BEGIN DATA IN THIS EXERCISE

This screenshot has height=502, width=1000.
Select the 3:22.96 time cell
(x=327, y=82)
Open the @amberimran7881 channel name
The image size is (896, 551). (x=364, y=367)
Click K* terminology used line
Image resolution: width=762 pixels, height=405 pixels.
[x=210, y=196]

END DATA IN THIS EXERCISE
BEGIN DATA IN THIS EXERCISE

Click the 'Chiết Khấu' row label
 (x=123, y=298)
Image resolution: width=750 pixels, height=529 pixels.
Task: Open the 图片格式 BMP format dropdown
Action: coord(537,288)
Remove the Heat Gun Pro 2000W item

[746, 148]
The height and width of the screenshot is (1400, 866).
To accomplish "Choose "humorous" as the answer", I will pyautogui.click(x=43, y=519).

END DATA IN THIS EXERCISE
BEGIN DATA IN THIS EXERCISE

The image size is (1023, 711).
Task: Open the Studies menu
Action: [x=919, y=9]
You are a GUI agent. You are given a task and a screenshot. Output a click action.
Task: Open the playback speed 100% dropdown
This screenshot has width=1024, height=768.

END DATA IN THIS EXERCISE

REQUIREMENT: Exactly the lines above from the one with "You are a GUI" to the one with "This screenshot has width=1024, height=768.", both included, are to be quoted; leave the rest out.

SOLUTION:
You are a GUI agent. You are given a task and a screenshot. Output a click action.
Task: Open the playback speed 100% dropdown
This screenshot has width=1024, height=768.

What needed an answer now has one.